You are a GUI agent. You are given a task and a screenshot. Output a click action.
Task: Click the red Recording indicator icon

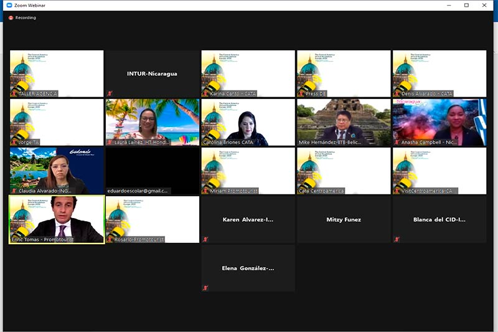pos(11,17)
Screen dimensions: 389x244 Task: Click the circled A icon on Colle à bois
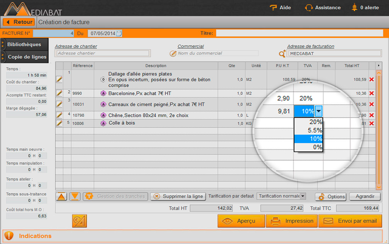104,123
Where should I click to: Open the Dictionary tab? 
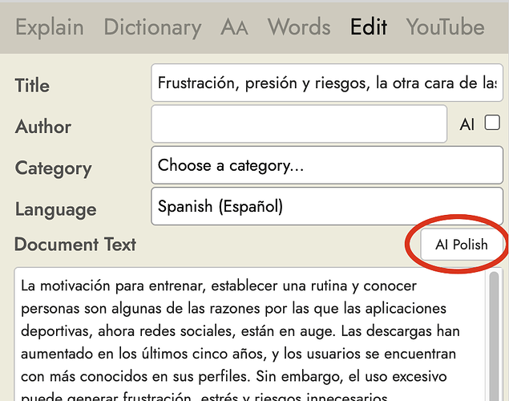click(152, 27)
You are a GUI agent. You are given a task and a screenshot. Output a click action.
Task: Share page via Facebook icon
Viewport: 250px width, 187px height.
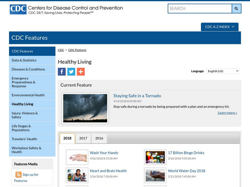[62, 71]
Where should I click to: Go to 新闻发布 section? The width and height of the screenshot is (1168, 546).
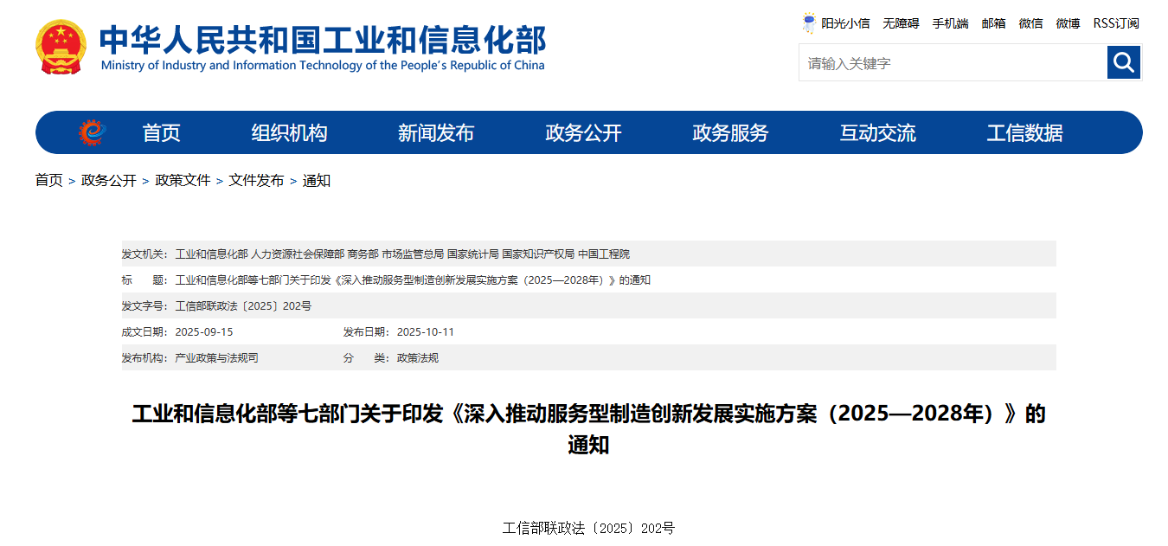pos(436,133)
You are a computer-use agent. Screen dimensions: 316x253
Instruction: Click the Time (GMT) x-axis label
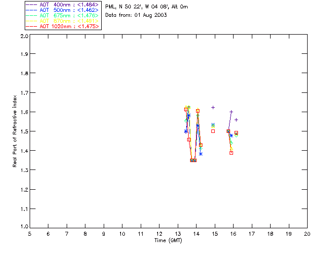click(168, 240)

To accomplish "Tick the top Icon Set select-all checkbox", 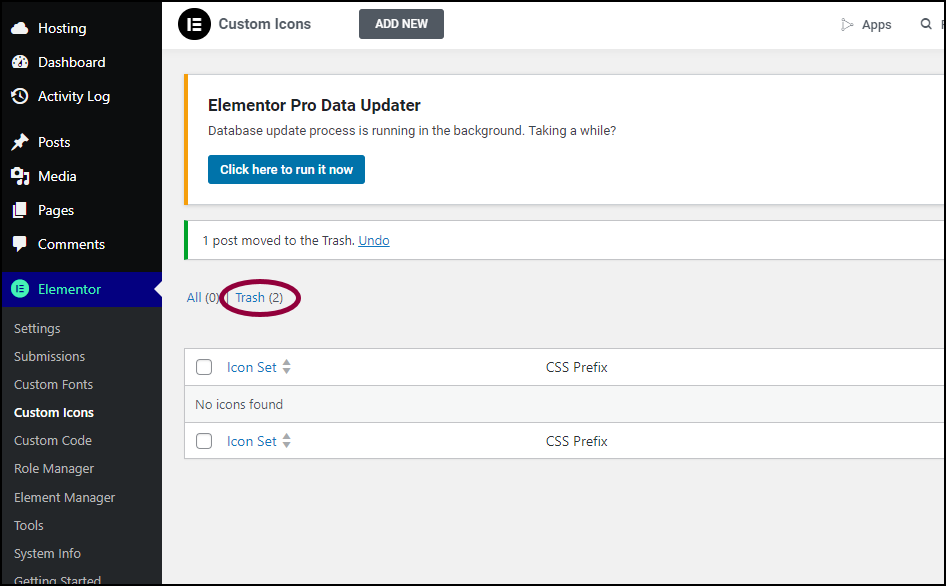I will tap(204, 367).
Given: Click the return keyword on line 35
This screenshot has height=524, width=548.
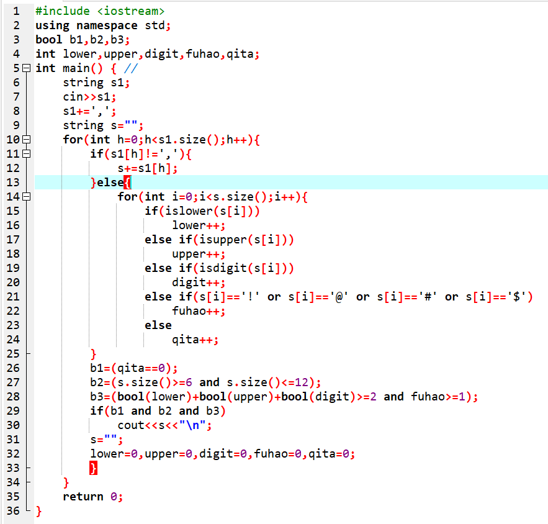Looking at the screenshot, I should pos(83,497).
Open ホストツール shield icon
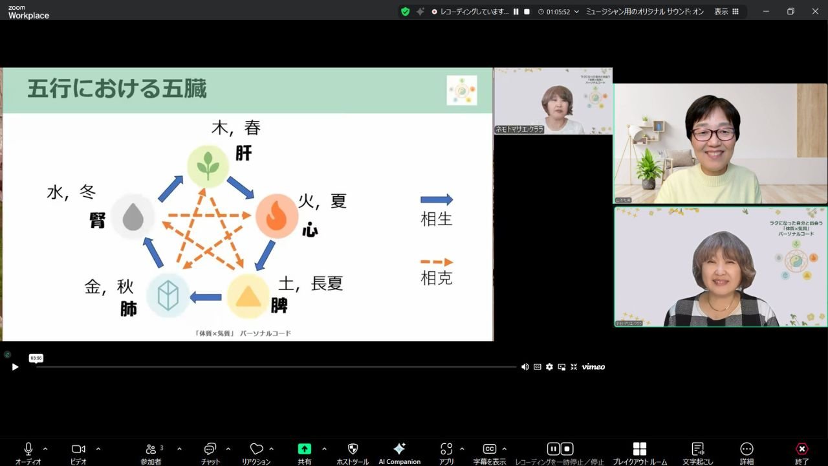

• **Work required**: What is needed is an exact copy of the lines from the line with "This screenshot has height=524, width=548." to the end of the data above, both included, without any pictures.

• **Result for this exercise**:
This screenshot has height=524, width=548.
Looking at the screenshot, I should pos(83,497).
Open ホストツール shield icon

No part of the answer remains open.